2001 yılından bu yana her yıl 20 Haziran’da Dünya Mülteciler Günü olarak anılmaya ve dünyanın pek çok yerinde konuya duyarlılık sağlamak için etkinlikler yapılarak dikkat çekilmeye başlamıştır. Silahlı çatışma bölgelerinden daha güvenli bölgelere geçiş, ekonomik ve politik riskler, yaşamsal riskler nedeniyle dünyanın pek çok yerinde insanlar dış göç ve iç göçle yaşam alanlarını değiştirmek zorunda kalmaktadır. BM, 2017 yılı sonu itibari ile yayınladığı verilere göre dünya üzerinde 68.5 milyon insan zorla yerinden edilmiştir. Bunların 25.4 milyonu başka bir ülkeye geçmiş, 40 milyonu kendi ülkesi içinde yerinden edilmiş, 3.1 milyonu ise sığınmacıdır. 25.4 milyonun yüzde 52’sini çocuklar oluşturmakta ve çoğu koruma altında değildir.

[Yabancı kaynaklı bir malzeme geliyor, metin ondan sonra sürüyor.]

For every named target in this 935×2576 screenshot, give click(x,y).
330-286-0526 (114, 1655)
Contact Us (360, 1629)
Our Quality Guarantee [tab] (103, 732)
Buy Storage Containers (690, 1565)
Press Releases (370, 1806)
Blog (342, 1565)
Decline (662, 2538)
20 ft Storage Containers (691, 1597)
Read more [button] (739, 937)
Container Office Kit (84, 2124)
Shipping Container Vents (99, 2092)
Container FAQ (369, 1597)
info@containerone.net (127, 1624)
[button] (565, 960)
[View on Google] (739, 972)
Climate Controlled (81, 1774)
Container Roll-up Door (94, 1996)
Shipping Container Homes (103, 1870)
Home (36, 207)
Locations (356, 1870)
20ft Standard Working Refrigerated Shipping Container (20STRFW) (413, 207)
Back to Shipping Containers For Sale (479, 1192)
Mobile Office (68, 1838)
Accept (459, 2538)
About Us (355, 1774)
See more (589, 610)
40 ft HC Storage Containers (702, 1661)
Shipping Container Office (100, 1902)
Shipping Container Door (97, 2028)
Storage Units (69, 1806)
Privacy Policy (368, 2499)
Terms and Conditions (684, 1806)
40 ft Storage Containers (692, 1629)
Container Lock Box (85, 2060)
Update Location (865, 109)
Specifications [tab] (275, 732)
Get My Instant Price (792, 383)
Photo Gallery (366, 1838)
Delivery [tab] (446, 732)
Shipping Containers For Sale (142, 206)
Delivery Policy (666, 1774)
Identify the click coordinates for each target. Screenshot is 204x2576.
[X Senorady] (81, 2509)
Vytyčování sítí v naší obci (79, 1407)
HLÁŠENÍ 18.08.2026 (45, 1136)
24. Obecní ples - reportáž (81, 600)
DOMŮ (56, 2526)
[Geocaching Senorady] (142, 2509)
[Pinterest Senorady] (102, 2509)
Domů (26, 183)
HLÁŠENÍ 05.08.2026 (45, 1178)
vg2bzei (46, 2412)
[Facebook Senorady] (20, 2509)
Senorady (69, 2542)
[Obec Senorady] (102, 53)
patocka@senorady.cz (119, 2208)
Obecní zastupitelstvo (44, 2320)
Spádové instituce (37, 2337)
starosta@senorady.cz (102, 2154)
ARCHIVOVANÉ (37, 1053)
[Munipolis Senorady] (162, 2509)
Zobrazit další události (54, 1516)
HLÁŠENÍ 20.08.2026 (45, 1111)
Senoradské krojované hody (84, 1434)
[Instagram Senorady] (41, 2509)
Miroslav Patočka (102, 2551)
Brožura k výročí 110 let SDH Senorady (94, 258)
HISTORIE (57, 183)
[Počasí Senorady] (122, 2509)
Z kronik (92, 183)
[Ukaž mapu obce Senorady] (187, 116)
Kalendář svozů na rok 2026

Bugün hala Suriye’de iç savaşın etkileri devam etmekte, Yemen’de, Afganistan’da, Ortadoğu’da ve Afrika’da çatışmalar devam etmektedir. Meksika’da ve Latin Amerika ülkeleri de dahil olmak üzere daha birçok ülkede yoğun ekonomik nedenlerden kaynaklı yoğun göçler devam etmektedir.
İnsan hakları değerlerindeki aşınma başta BM olmak üzere bölgesel veya kıtasal insan hakları mekanizmalarının etkisizleşmesini beraberinde getirmiştir. Barışı korumak ve insan haklarına dayalı demokratik bir dünya düzeni kurmak için oluşturulmuş BM bu misyonundan hızla uzaklaşmış, oluşturulan ekonomik birlikler ise birçok ülkenin aleyhine sonuçlar doğuran politikalar üretmiştir. Böyle olunca da barış yerine savaş ve çatışma, ekonomik refah yerine açlık ve yoksulluk giderek artmıştır. Bütün bu gelişmeler insanların yoksulluktan ve korkudan kurtulmak için bulundukları yeri, ülkeyi terk etmek zorunda bırakmıştır. İnanıyoruz ki, insan hakları değerlerinin korunması ve geliştirilmesi dünyadaki mülteci/sığınmacı/göçmen sayılarını en aza indirecek ve dünya barışının korunmasına hizmet edecektir.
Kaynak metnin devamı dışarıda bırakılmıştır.